There is now a new member SynapseML in the .NET machine learning community:

  • ML.NET is a .NET library for running stand-alone workloads using .NET languages:

  • Apache Spark for .NET : Provides .NET support for the Apache Spark distributed computing framework
  • Microsoft Cognitive Toolkit (CNTK) is a Microsoft ML library. It also has a .NET API which he has stopped developing.
  • Accord.NET , a .NET machine learning library for vision and audio processing, has been discontinued.
  • In the .NET community, there is confusion among developers about how all these libraries compare to each other or whether they replace each other. SynapseML project members actively answer these questions on Reddit .
    图片

SynapseML is built on the Apache Spark for .NET project, which provides .NET support for the Apache Spark distributed computing framework. Apache Spark is written in Scala, a language on the JVM, but has language bindings for Python, R, .NET, and others. This release adds full .NET language support for all models and learners in the SynapseML library, so you can author distributed machine learning pipelines in .NET for execution on Apache Spark clusters.
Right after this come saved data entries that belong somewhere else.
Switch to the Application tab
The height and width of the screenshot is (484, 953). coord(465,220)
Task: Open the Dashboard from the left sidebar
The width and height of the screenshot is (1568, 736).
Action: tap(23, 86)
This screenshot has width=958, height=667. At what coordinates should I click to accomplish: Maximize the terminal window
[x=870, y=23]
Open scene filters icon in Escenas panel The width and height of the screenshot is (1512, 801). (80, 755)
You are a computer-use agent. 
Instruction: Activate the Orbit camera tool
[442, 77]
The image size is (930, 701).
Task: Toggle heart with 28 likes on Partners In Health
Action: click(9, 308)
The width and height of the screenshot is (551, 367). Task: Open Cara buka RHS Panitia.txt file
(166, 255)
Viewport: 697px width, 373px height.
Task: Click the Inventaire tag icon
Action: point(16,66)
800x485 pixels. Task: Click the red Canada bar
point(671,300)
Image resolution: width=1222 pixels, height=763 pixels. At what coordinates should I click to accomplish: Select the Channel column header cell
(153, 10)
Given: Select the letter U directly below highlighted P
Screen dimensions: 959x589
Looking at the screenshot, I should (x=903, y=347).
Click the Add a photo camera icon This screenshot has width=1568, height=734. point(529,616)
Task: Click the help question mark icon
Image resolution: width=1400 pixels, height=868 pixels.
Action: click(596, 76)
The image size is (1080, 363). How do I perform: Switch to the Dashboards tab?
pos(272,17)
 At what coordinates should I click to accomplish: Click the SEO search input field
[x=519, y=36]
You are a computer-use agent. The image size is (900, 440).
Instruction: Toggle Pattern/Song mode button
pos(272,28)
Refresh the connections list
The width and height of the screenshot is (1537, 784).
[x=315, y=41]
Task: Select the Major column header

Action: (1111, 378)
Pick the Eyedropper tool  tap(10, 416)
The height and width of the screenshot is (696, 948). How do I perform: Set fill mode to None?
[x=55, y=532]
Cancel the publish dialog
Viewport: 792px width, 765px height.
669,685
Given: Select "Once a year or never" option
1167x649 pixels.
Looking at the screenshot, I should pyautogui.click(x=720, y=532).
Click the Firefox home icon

Microsoft Most Valuable Professional (MVP)

图片

The Microsoft Most Valuable Professional is a global award given to third-party technology professionals by Microsoft Corporation. For 29 years, technology community leaders around the world have received this award for sharing their expertise and experience in technology communities both online and offline.

MVPs are a carefully selected team of experts who represent the most skilled and intelligent minds, passionate and helpful experts who are deeply invested in the community. MVP is committed to helping others and maximizing the use of Microsoft technologies by Microsoft technical community users by speaking, forum Q&A, creating websites, writing blogs, sharing videos, open source projects, organizing conferences, etc.

For more details, please visit the official website: https://mvp.microsoft.com/zh-cn


Head over to the original blog to learn more about SynapseML for .NET .


微软技术栈
423 声望995 粉丝

微软技术生态官方平台。予力众生,成就不凡!微软致力于用技术改变世界,助力企业实现数字化转型。